Saving children from exploitation is a lot different than saving them from real life.
70175ashcroftOPedit14Aug14
WILD SHEEP graze on the underbrush alongside Hwy 8 just outside of Spences Bridge

Our technology exposes us to a mixed bag of blessings and curses.

Every day the “news” brings us examples of both really great and really stupid decisions made by those in the position to affect our lives. As it always has been. The difference is, of course, that we can read about some of those decisions as they’re being made, and react to them. And we can read other’s reactions to them as well.

Children are not possessions of their parents or caregivers.
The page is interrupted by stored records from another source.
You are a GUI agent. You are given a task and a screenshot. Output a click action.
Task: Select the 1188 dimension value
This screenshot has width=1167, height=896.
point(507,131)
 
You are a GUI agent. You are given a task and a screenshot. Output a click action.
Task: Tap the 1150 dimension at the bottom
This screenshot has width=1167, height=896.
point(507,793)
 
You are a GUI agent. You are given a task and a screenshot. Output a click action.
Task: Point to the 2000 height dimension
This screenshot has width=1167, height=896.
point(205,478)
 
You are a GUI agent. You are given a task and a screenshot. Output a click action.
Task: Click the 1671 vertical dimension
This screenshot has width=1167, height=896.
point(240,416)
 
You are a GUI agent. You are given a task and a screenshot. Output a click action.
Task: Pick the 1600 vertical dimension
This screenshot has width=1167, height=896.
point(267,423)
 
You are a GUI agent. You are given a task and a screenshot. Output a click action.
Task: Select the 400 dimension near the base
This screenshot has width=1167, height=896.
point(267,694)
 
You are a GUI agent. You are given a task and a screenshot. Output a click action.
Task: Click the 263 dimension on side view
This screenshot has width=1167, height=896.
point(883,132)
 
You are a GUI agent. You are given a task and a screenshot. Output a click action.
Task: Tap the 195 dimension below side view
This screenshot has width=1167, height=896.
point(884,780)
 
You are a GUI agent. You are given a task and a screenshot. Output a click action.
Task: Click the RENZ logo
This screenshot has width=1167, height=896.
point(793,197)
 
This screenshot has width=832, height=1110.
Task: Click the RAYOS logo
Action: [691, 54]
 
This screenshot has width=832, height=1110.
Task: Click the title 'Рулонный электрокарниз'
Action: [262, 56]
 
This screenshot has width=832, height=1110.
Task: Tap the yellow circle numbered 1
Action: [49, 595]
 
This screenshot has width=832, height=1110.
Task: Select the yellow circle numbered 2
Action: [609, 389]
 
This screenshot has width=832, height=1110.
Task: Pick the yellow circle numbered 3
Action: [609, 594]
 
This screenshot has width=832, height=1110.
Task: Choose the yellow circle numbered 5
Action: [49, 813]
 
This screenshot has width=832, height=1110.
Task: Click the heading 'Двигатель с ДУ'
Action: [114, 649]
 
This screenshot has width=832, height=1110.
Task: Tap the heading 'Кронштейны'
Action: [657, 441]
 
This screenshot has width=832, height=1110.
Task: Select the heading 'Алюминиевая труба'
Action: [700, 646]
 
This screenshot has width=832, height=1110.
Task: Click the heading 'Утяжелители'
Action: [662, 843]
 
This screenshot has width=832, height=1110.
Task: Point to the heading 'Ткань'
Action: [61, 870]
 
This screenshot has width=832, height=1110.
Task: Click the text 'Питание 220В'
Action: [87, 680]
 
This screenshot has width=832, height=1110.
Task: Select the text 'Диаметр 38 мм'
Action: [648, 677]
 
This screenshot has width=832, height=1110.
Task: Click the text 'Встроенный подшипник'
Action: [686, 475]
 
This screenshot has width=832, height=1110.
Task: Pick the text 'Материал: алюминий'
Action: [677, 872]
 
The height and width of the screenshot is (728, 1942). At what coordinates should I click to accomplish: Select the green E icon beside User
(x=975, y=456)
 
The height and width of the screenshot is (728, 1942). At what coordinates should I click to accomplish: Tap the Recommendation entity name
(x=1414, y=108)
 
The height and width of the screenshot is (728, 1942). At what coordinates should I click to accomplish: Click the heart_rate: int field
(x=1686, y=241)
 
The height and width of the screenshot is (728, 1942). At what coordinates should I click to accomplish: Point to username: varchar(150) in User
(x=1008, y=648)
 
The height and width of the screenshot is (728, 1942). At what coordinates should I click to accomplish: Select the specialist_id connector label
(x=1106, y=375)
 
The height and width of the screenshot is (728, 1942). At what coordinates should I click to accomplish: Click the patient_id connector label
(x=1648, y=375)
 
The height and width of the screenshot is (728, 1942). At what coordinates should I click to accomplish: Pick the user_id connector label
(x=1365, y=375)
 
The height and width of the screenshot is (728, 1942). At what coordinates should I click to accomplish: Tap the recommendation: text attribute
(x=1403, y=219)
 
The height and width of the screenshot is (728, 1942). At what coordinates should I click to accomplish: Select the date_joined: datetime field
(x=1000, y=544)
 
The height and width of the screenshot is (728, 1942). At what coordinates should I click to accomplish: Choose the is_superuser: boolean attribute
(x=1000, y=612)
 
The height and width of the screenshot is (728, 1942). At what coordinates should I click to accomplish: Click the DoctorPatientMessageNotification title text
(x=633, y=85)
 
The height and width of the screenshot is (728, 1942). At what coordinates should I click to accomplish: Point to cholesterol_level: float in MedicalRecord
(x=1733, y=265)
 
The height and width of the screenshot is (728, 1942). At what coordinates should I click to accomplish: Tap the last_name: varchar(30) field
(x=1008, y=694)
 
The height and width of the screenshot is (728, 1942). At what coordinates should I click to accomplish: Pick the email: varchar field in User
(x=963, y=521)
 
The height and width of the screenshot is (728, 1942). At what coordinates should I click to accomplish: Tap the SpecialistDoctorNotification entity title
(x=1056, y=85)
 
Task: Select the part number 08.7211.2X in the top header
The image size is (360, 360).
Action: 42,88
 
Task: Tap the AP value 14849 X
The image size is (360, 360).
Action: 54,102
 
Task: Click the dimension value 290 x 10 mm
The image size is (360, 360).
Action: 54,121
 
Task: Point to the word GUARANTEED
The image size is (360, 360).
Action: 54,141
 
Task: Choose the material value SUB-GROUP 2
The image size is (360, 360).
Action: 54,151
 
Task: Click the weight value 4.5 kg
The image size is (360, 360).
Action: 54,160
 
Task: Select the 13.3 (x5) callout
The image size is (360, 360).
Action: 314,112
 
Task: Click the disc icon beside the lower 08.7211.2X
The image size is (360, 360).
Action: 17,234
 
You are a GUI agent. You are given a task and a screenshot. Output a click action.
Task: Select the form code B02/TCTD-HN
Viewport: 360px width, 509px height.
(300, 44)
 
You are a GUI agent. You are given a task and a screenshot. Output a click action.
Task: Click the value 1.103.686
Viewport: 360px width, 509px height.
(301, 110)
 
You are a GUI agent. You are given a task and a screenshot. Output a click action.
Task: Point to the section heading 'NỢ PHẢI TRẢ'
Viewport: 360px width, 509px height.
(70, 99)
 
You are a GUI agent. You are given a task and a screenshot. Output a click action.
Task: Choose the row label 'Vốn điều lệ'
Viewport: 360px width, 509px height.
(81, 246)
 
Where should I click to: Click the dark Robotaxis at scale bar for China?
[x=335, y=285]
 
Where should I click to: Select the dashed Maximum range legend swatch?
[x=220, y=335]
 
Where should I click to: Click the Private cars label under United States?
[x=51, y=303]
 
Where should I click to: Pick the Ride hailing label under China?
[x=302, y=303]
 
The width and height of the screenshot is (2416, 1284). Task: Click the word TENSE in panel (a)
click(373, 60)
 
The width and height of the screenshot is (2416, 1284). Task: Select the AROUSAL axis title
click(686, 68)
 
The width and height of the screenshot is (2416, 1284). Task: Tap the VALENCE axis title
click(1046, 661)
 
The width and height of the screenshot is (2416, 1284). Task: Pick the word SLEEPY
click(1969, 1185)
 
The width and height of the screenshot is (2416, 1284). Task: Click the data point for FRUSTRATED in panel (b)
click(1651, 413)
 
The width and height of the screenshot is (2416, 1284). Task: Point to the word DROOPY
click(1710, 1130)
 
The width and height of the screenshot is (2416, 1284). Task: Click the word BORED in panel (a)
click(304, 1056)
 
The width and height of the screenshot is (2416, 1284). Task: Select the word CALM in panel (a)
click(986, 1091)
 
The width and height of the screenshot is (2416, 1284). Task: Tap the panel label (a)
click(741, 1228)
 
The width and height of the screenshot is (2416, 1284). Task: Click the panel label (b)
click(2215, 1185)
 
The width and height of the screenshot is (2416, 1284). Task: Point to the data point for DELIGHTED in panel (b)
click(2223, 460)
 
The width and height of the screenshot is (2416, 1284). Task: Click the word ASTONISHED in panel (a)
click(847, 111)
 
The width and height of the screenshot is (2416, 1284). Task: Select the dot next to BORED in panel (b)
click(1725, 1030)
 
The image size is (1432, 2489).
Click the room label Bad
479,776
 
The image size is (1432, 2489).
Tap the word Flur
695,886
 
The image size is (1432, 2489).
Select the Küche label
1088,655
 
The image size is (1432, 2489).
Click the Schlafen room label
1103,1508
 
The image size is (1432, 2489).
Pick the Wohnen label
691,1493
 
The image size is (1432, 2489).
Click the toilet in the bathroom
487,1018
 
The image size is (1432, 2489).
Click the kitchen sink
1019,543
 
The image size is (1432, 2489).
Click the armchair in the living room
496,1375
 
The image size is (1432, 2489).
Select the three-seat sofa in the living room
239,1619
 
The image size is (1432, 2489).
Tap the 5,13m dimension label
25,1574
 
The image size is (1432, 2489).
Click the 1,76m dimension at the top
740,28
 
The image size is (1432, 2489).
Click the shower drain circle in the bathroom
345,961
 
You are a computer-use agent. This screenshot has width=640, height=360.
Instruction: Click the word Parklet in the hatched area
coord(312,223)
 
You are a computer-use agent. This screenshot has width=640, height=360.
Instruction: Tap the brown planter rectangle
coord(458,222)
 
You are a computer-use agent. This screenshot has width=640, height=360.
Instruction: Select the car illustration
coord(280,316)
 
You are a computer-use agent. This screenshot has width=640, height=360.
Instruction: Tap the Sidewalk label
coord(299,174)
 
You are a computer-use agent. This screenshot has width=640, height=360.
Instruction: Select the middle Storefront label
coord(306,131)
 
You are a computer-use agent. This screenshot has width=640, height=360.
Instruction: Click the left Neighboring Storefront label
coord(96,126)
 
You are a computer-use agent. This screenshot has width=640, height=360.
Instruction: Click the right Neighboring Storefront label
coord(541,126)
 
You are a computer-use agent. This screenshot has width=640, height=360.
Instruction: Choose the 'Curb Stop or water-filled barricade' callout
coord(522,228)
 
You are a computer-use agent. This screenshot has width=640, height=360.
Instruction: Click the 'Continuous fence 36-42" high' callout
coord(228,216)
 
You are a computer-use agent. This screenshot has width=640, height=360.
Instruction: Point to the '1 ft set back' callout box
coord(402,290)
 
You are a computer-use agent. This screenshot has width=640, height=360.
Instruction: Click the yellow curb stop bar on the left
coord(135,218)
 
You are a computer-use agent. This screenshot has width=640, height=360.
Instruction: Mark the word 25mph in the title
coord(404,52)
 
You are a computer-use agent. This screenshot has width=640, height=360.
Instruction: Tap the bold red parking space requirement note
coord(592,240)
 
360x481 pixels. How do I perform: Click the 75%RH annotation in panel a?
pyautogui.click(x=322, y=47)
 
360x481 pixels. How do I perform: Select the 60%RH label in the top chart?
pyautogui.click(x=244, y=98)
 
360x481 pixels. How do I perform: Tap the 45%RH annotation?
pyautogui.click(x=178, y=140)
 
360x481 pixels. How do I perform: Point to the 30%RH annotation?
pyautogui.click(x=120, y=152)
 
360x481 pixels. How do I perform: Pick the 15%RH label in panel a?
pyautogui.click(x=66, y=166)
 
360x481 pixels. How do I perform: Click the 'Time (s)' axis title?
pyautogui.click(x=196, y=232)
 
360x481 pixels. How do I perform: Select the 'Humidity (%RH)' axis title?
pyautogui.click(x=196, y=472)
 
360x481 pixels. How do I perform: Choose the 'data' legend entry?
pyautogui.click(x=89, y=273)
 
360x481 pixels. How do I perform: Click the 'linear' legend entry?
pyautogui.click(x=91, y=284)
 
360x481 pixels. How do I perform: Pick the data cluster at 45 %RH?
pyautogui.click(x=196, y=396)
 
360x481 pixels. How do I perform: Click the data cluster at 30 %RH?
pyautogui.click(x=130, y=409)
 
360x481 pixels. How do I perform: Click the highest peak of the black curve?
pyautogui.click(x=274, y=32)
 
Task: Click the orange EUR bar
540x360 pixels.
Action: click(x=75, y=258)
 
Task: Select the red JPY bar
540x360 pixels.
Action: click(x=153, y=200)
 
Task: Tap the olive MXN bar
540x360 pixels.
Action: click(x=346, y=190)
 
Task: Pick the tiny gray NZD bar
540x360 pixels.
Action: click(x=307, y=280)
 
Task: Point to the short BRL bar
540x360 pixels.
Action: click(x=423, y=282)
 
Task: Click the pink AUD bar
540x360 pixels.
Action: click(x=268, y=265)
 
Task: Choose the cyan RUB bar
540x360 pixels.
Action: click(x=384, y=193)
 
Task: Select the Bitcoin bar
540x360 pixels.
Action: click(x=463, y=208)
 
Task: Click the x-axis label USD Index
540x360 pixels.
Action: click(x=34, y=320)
We can no longer send them off to work in the mines, beat them them for some transgression or withold the basic necessities of life from them as has been done in the past, and is still done in many countries around the world.

After all, anyone can produce a child, but not everyone makes a good - or even average - parent.

And so we have laws that protect children, just as we have laws or rules that protect workers and many other different segments of our population.

Those laws are often challenged for whatever reason, and sometimes a bad law is tossed out. But sometimes we lose sight of the good ones because they’s so common sensical that they haven’t been written down. You know, like checking to see how hot your coffee is before taking a big gulp.

Last week in Saskatchewan - of all places - Occupational Health and Safety followed up on a tip of underaged workers at a family farm and told the family that their 8 and 10 year olds weren’t allowed to work in their small poultry processing plant where the kids weighed and bagged the meat.

The CBC asked readers to vote on whether farm parents should decide whether their children work on the farm or whether provincial laws regarding child labour should prevent that. Eighty-four per cent of respondents said let the parents decide - over 20,000 responses, many of them had been raised on farms and fondly recalled the neverending chores.

The province has since backed down, but forced the family to let go the other teens from neighbouring farms who worked for them. A shame.